The first time the decision was based on standing. The plaintiffs including the Freedom From Religion Foundation fixed the standing issue, so this time the Circuit was ruling on the merits. And their ruling is that 107(2) is constitutional.
Although I will be studying the decision more, I think it is fair to say that the reasoning of Professor Edward Zelinsky author of Taxing The Church carried the day. The Court viewed 107(2) as just one of a myriad of provisions exempting housing. To treat ministers like secular employees receiving the 119(a) convenience of the employer exemption might lead to intrusive inquiries. This is weighed against the IRS having to patrol the boundary of who is a minister.
These parallel provisions show an overarching arrangement in the tax code to exempt employer-provided housing for employees with certain job-related housing requirements. Congress has exempted certain categories of employees from complying with the specific requirements of § 119(a)(2) to simplify the application of the convenience-of-the-employer doctrine to those occupations.

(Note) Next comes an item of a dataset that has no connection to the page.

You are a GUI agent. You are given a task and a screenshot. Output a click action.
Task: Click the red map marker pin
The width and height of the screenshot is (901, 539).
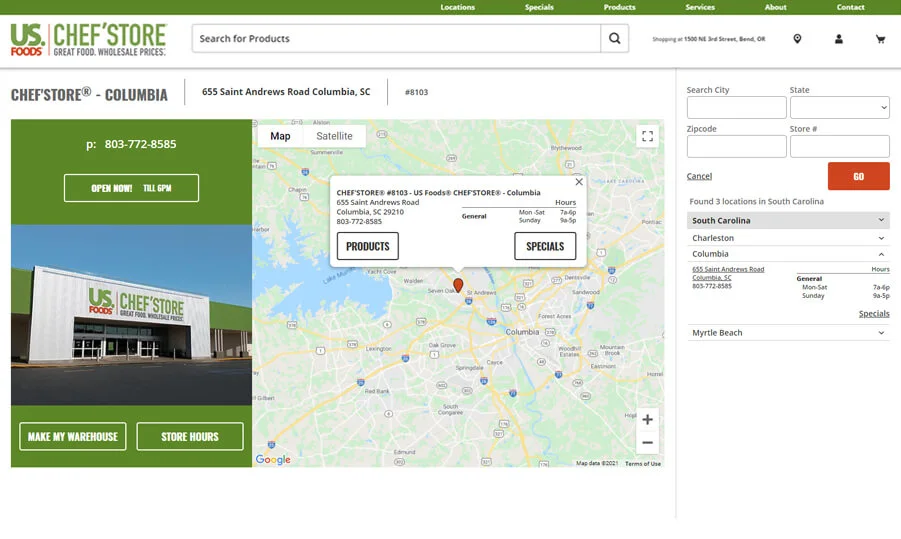point(458,285)
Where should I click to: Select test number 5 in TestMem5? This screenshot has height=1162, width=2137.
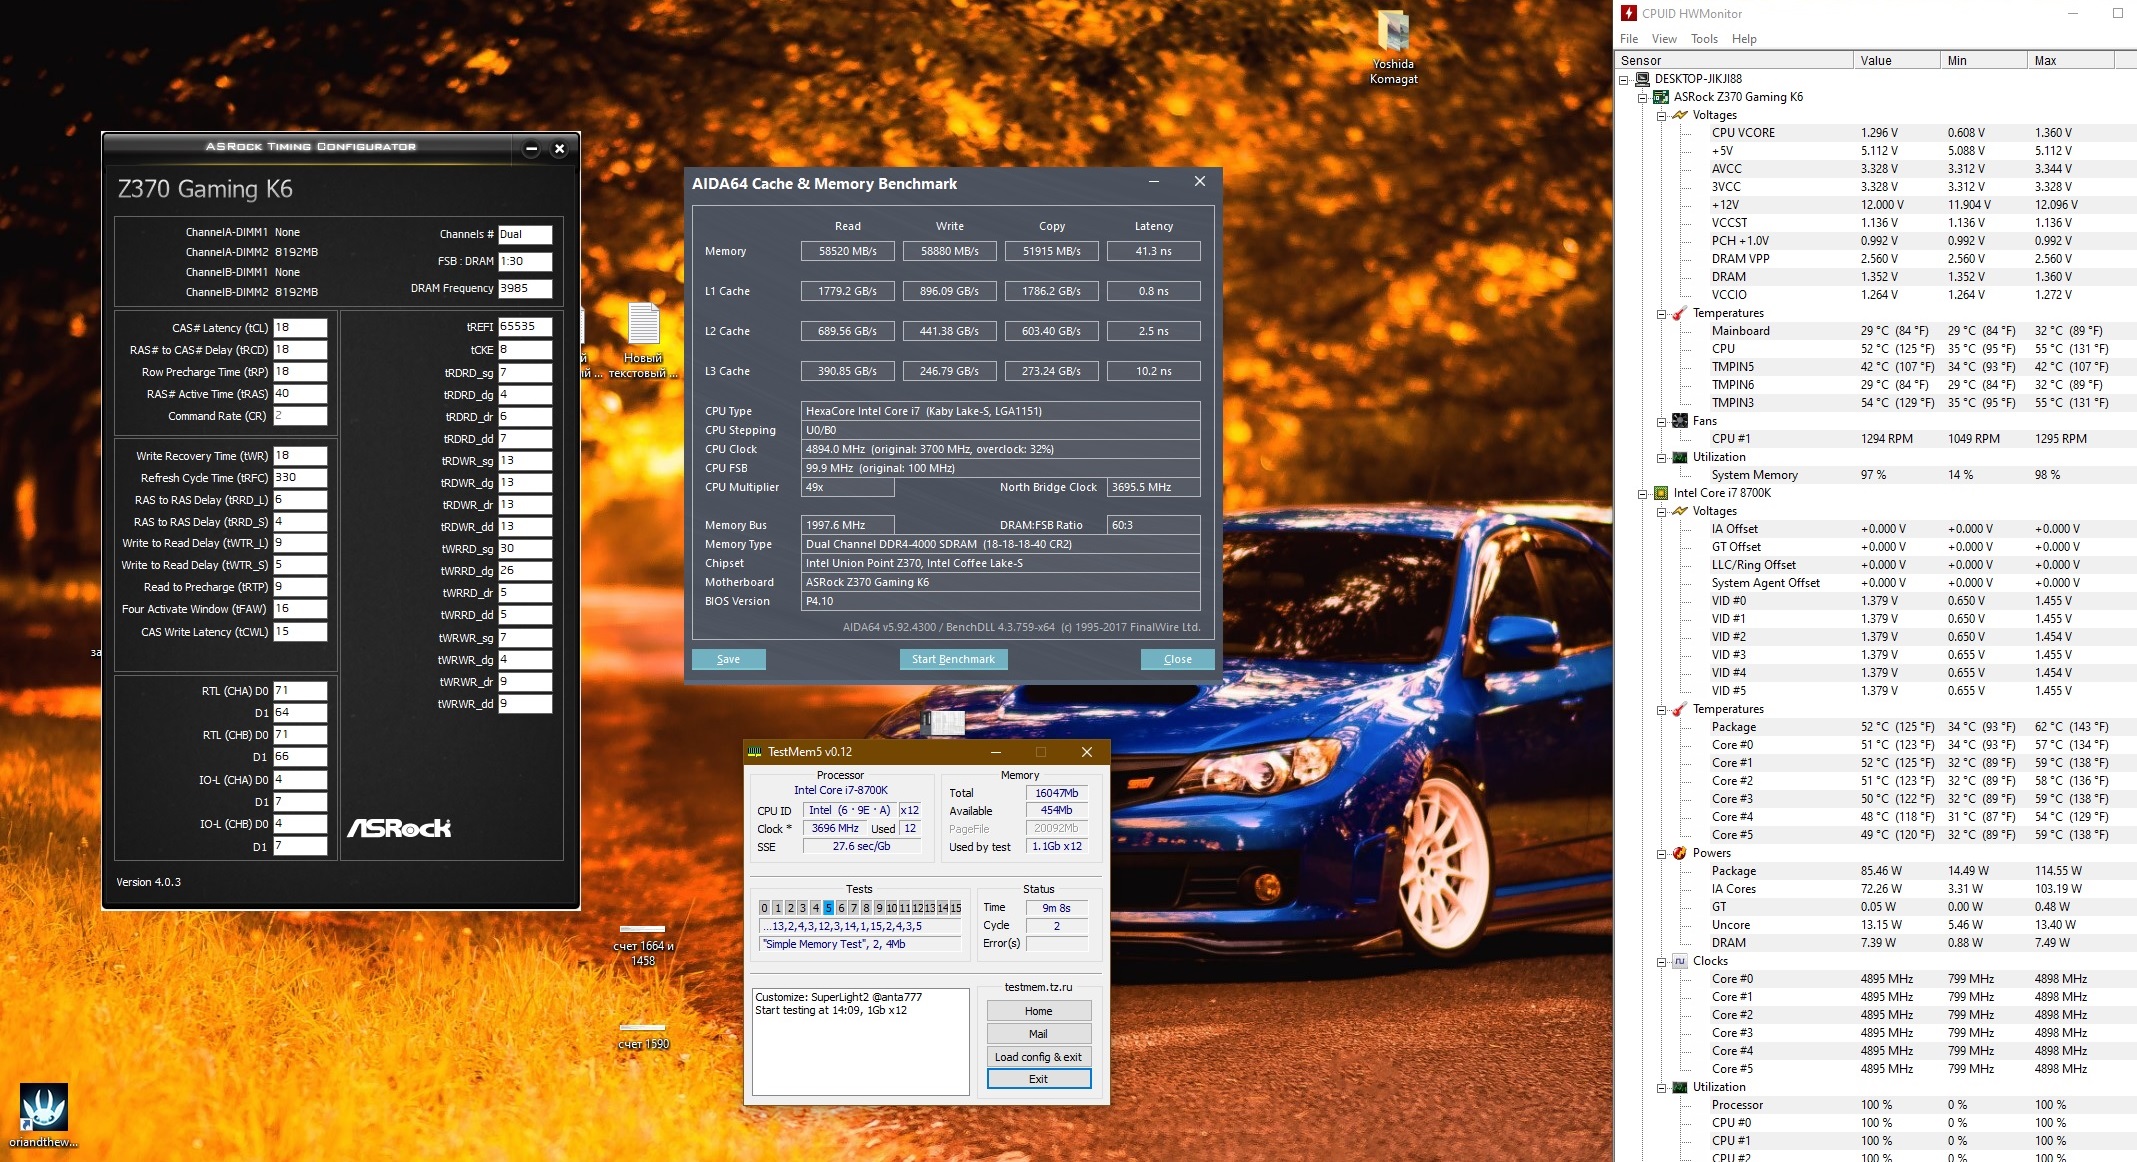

Section 107, including subsection (2), recognizes ministers often use their homes as part of their ministry. This provision thus eases the administration of the convenience-of-the-employer doctrine by providing a bright-line rule, instead of requiring that ministers and the IRS repeatedly engage with a fact-intensive standard.

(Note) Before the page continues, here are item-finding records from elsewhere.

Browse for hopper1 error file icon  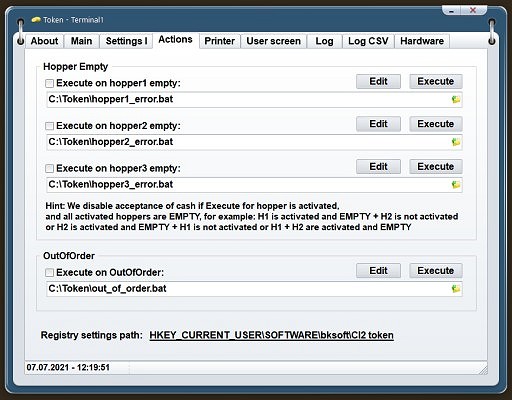tap(456, 99)
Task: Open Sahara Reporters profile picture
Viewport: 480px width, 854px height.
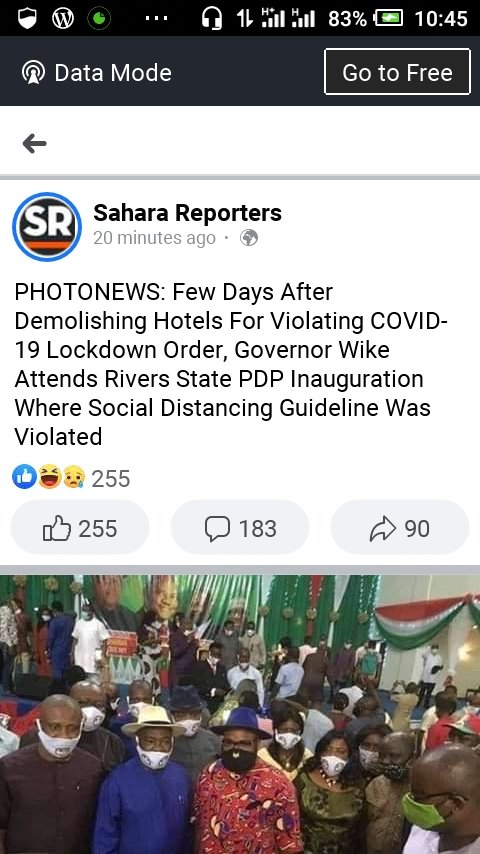Action: [x=47, y=227]
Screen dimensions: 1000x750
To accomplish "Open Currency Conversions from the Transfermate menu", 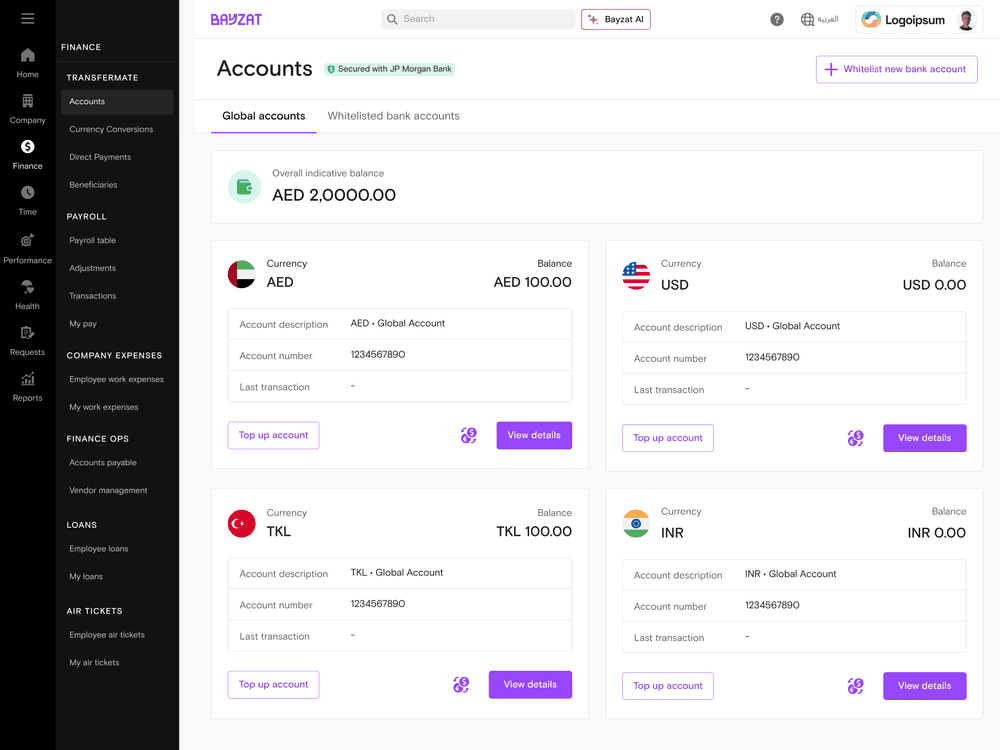I will pyautogui.click(x=110, y=129).
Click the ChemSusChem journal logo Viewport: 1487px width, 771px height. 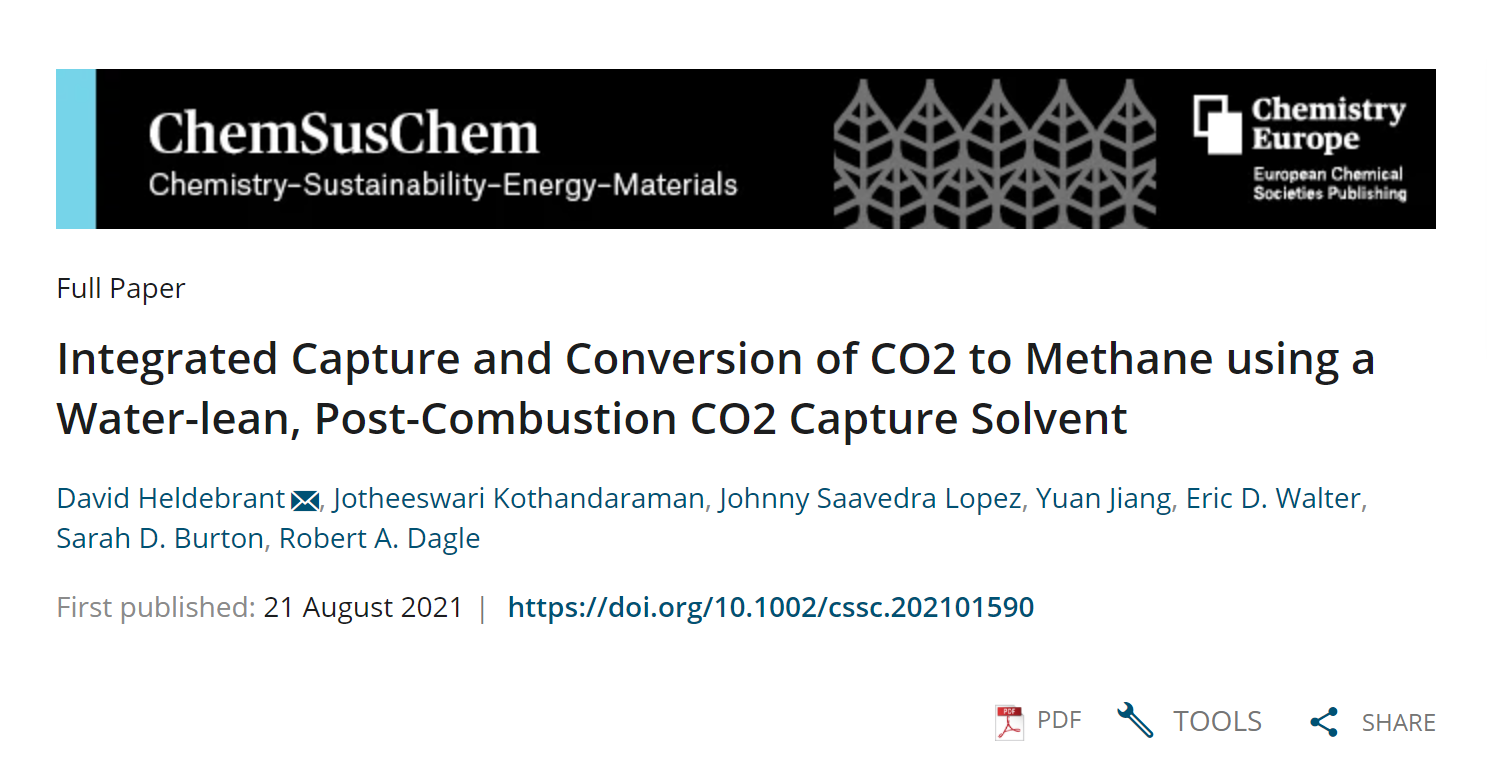(x=344, y=134)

Here is the shoutout to Professor Zelinsky.
In contrast, the application of § 119(a)(2) to ministers would entangle church and state far more than under § 107(2). For example, to determine what constitutes the business premises of the employer under § 119(a)(2), the IRS would have to determine what the “business” of the church is and where and how far the “premises” of the church extend. See EDWARD A. ZELINSKY, TAXING THE CHURCH 168–69 (2017). To do so, the IRS would need to interrogate ministers on the specifics of their worship activities, even determine which activities constitute “worship.” Such government inquiries into the internal affairs of churches to determine their eligibility for tax relief have been rejected as excessive entanglement.
And the bottom line is.
FFRF claims § 107(2) renders unto God that which is Caesar’s. But this tax provision falls into the play between the joints of the Free Exercise Clause and the Establishment Clause: neither commanded by the former, nor proscribed by the latter. We conclude § 107(2) is constitutional. The judgment of the district court is REVERSED
I want to thank Robert Baty, who started all this trouble for the heads up on the decision. I will be providing additional coverage over the weekend, but I wanted to get this out quickly.
About The Picture
This ran on Forbes with a generic stock photo, but here on YTMP where the lower readership indicates higher intellects, I have gone with something from the Tate Museum, which I believe in good faith is public domain. There is a connection between the even pictured – the murder of Thomas Becket – and the parsonage exclusion, but I will leave that for the commenters.